In the rural provinces of the Amazon, liberation theology is also being applied through the church's activism in land conflicts, which continue to spark violence. An American nun, Dorothy Stang, was murdered earlier this year in the northern state of Para, where she fought property holders to secure land for poor peasants.

Bishop Pedro Casadaliga, 77, from the eastern state of Mato Grasso, said he had long followed the tenets of liberation theology. In the 1980s, he recounted in a telephone interview, he was called to Rome to meet with church officials who were alarmed by his support of Nicaraguan revolutionaries and his public statements that powerful countries had "sucked the blood" from Latin America.
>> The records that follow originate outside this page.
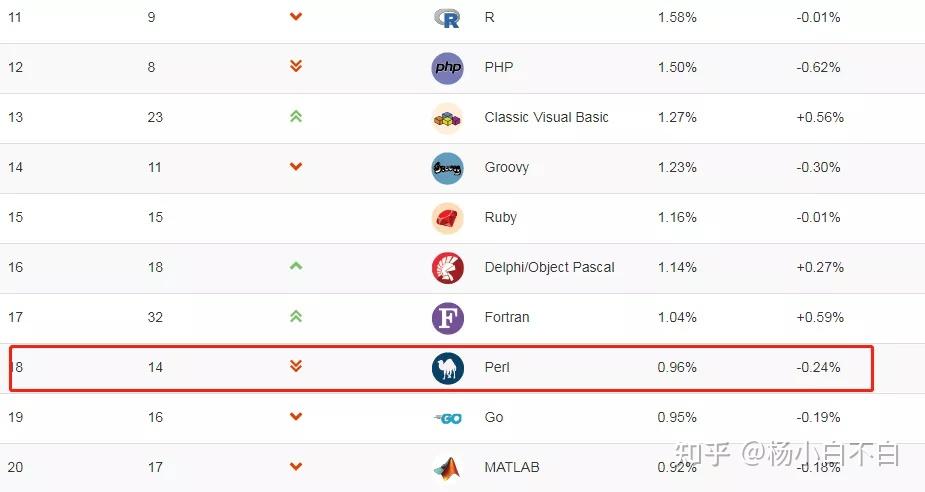Screen dimensions: 925x492
Task: Click the double down arrow beside PHP
Action: (295, 67)
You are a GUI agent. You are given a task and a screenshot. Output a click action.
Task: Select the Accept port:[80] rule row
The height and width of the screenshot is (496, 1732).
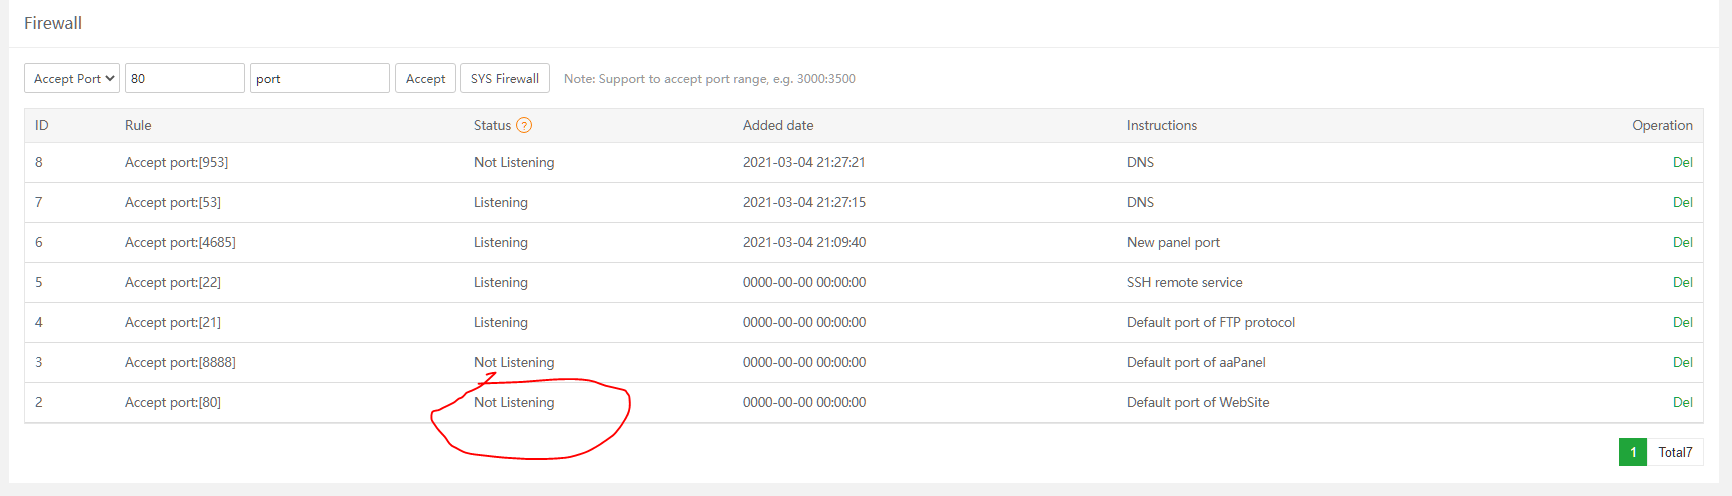click(x=173, y=402)
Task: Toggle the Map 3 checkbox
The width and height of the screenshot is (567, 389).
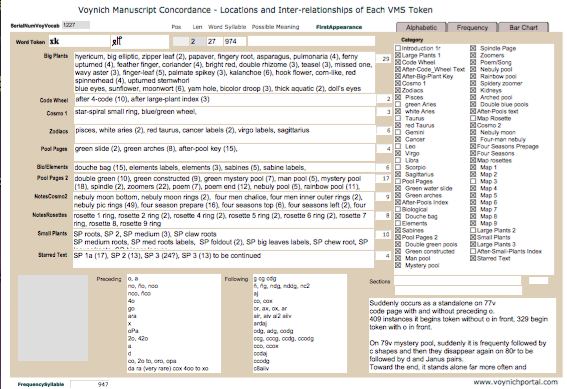Action: point(473,181)
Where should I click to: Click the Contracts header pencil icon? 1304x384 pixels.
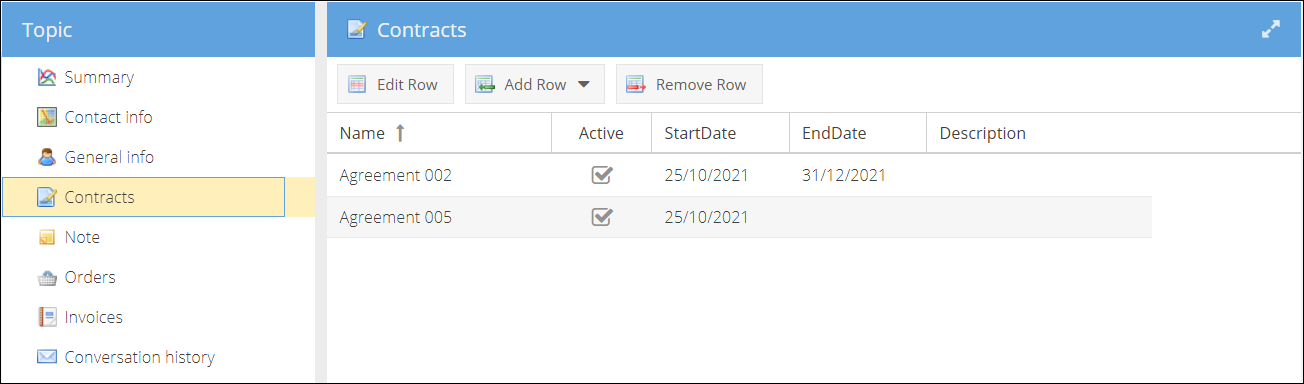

Casadaliga survived the scolding and continued his church work until this year, when he said he was granted a request for retirement. Then he added a bitter comment about Benedict, his theological nemesis.

"I think the pope should ask for retirement as well," Casadaliga said. Still, he tempered his criticism with hope, saying it was too early to tell how the pope might respond to the new strain of liberation theology. He also noted that Benedict's first speeches have struck harmonious chords aimed at unifying the church -- even among members like himself who fell out of favor decades ago and remain at odds with the official line.

"When [Benedict] was young, he had very progressive ideas," Casadaliga said. "Maybe he will open his mind again."